He is absolutely wrong. You can't make a pizza properly at 450℉ / 232℃. You can buy a 1/4" / 6.3 mm piece of steel, put that under the broiler for 30 minutes, and then put the pizza on that. It will cook in approximately 2 minutes, which is what you want. A home oven typically cooks it for 7 or 8 minutes. At that temperature, the dough becomes much drier and the proteins in the cheese become completely different. You want super high heat to be transferred to the pizza as soon as possible. That provides the spring to the dough, making it rise super fast and cooking completely before it dries out. That gives you a crispy crust with a tender inside and big bubbles. It also melts the cheese so it does not “break” and separate the curd and whey.

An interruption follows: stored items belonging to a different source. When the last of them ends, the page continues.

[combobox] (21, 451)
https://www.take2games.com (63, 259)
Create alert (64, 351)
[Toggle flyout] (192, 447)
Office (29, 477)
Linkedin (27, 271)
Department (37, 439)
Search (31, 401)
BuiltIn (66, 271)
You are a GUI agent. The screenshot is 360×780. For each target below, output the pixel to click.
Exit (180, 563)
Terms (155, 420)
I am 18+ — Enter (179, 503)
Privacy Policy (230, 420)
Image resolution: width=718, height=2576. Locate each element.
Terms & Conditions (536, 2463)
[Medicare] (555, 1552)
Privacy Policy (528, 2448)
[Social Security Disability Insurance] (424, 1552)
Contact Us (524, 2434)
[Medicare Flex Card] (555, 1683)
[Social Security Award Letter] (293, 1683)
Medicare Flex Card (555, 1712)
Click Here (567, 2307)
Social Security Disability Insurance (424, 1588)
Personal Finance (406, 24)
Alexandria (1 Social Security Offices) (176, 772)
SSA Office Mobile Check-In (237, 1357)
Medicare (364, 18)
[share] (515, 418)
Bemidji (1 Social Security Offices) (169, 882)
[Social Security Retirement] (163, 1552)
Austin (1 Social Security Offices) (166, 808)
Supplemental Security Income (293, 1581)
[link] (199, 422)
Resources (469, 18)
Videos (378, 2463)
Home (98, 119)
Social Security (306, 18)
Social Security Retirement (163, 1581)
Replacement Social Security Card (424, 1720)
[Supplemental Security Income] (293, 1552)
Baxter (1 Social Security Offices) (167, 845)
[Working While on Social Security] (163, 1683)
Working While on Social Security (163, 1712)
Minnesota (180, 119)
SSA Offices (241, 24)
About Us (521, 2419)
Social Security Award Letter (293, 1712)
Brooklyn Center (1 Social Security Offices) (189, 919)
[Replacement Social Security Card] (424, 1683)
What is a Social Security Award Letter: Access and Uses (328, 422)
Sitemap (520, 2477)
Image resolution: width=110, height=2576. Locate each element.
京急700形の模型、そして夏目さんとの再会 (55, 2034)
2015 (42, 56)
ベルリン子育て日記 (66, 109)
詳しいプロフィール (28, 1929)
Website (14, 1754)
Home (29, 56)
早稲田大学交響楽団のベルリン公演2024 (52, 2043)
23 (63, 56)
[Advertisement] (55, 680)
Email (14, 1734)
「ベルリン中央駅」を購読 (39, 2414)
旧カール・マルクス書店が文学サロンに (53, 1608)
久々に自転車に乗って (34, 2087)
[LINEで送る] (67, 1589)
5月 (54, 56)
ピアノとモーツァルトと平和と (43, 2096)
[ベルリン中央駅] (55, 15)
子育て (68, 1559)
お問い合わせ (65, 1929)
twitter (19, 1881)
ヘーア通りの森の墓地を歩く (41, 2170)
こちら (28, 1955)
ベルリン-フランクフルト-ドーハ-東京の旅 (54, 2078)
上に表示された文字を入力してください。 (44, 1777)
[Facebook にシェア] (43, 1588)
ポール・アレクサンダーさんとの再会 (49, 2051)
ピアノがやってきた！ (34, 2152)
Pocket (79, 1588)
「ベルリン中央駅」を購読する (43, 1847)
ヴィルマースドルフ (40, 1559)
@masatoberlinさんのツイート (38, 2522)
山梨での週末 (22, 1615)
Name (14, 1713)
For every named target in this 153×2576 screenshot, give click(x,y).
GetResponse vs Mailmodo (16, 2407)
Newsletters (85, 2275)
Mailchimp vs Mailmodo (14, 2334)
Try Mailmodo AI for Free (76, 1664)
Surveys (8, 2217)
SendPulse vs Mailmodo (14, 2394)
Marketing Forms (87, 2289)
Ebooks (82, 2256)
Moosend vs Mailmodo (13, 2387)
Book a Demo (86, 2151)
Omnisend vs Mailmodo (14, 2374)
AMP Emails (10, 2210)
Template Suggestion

You can cook many things at a super hot temperature, particularly if you have a convection fan.
The thing to remember, however, is that air is a bad transmitter of heat. You can hold your hand in air that is 212℉ / 100℃, but you can’t put it into a pot of boiling water. So for pizza or any kind of baking that you want to do very quickly, or making something like fajitas, steel is a good transmitter of heat. Something like a pizza stone is OK, but those are better at storing than transmitting. They work in commercial ovens because those get to be 900℉ / 482℃ or so, depending on whether they’re wood-fired or coal-fired.
The salesman is utterly and completely clueless.